The LLB is made up of 480 points. It is a combination of compulsory law courses, elective law courses, non-Law courses from another degree programme and one General Education course.
LLB Part I
Part I students usually take LAW 121G Law and Society in Semester One. If you gain a B- (C+ for students applying under UTAS) or better in LAW 121G you can progress to LAW 131 (Legal Method) and LAW 141 (Legal Foundations) in Semester Two.
Please note: These grades may change each year.
LAW 121G is offered in both Semester One and Two of each year, whereas LAW 131 and LAW 141 are offered only in Semester Two.

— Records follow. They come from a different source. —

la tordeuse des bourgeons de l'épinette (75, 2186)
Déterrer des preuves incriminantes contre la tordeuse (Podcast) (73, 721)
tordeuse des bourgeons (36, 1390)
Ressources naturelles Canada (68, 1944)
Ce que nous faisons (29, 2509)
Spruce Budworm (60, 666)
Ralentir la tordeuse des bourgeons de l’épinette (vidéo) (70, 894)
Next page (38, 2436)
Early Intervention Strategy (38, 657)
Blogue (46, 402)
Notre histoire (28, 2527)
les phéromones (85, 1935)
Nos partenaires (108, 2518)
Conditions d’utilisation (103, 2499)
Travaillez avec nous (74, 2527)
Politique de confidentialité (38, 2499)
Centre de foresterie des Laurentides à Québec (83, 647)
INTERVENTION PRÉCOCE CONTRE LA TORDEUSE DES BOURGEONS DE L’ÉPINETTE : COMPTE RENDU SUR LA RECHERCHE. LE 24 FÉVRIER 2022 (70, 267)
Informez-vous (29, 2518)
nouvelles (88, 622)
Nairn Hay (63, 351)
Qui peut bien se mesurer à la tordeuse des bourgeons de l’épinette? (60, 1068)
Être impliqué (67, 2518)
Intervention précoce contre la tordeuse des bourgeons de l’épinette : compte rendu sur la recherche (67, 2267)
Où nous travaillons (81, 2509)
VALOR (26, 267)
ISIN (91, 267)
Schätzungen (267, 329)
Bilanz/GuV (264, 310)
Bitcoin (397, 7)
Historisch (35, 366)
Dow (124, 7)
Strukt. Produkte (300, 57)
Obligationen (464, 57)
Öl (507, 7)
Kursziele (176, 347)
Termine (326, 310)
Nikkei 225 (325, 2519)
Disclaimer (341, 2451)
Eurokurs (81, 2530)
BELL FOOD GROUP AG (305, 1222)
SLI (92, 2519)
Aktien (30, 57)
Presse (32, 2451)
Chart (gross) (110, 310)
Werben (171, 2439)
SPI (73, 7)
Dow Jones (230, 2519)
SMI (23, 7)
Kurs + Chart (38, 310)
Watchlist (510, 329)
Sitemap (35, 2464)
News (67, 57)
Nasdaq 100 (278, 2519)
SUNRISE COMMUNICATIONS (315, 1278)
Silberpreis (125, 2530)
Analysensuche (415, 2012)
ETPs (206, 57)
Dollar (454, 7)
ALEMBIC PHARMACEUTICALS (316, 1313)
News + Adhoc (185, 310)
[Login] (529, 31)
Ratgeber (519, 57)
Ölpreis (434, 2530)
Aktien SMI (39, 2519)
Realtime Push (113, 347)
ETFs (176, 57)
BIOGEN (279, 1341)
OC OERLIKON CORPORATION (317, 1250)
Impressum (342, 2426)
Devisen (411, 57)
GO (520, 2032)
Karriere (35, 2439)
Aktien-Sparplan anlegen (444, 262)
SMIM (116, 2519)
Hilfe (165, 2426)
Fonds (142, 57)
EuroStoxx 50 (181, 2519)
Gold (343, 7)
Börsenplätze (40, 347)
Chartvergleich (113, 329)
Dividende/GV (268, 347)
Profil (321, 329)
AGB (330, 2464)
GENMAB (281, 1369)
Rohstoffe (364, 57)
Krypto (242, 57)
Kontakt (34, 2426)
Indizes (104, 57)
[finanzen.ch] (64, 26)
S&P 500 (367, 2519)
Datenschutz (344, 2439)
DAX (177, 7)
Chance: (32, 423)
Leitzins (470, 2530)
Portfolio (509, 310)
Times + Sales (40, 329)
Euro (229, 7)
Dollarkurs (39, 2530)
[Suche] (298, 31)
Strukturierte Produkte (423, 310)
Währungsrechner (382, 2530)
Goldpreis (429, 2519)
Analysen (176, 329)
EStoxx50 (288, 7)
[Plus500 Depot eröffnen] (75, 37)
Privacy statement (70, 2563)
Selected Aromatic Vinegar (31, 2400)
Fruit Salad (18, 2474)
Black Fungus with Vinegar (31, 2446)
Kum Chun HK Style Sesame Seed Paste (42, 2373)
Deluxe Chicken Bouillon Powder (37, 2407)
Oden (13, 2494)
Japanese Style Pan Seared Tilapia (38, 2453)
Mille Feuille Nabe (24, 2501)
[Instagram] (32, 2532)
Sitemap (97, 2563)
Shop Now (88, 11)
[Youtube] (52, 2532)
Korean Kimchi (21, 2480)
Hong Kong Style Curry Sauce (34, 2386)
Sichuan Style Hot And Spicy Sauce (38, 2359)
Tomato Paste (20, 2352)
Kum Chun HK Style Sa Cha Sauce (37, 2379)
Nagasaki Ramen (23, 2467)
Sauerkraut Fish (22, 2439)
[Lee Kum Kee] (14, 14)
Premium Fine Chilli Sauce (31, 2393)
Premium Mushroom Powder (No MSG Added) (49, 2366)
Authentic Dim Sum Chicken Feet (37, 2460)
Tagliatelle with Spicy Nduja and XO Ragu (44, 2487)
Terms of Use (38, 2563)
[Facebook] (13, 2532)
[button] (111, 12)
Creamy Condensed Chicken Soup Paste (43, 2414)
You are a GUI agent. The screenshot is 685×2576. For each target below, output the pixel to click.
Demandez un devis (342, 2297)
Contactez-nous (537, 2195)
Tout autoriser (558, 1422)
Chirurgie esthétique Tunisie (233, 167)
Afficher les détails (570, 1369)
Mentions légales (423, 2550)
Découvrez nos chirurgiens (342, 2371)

You will be required to choose five non-Law courses totalling 75 points as a foundation for your other bachelors degree. This includes one 15-point General Education Course.
Find out more about individual courses on our course information page.
LLB Part II
LLB Part II consists of five compulsory courses, which can be completed in the second year of study for those full-time students pursuing an LLB as a single degree, or across the second and third year of study for those completing conjoint degrees.
LLB Parts III and IV
In addition to taking compulsory Part III and IV papers, students are allowed to select elective courses. We offer the largest range of law elective courses in New Zealand, with papers relating to Corporate and Commercial Law, Public, Criminal, Family, International and Environmental Law. It is important to plan ahead as not all elective courses are offered in every semester or every year.
LLB conjoint structure
Apart from the Bachelor of Engineering (Honours) and Bachelor of Advanced Science (Honours), conjoint programmes with Law comprise 405 points of Law courses, 255 points of courses from another degree, and a 15-point General Education course.
The BAdvSci(Hons)/LLB comprises 405 points of Law courses and 375 points of Science courses. The BE(Hons)/LLB comprises 405 points of Law courses and 420 points of Engineering courses.
There are several ways of structuring conjoint degrees. We advise you to consult with both faculties concerned before enrolling for your courses.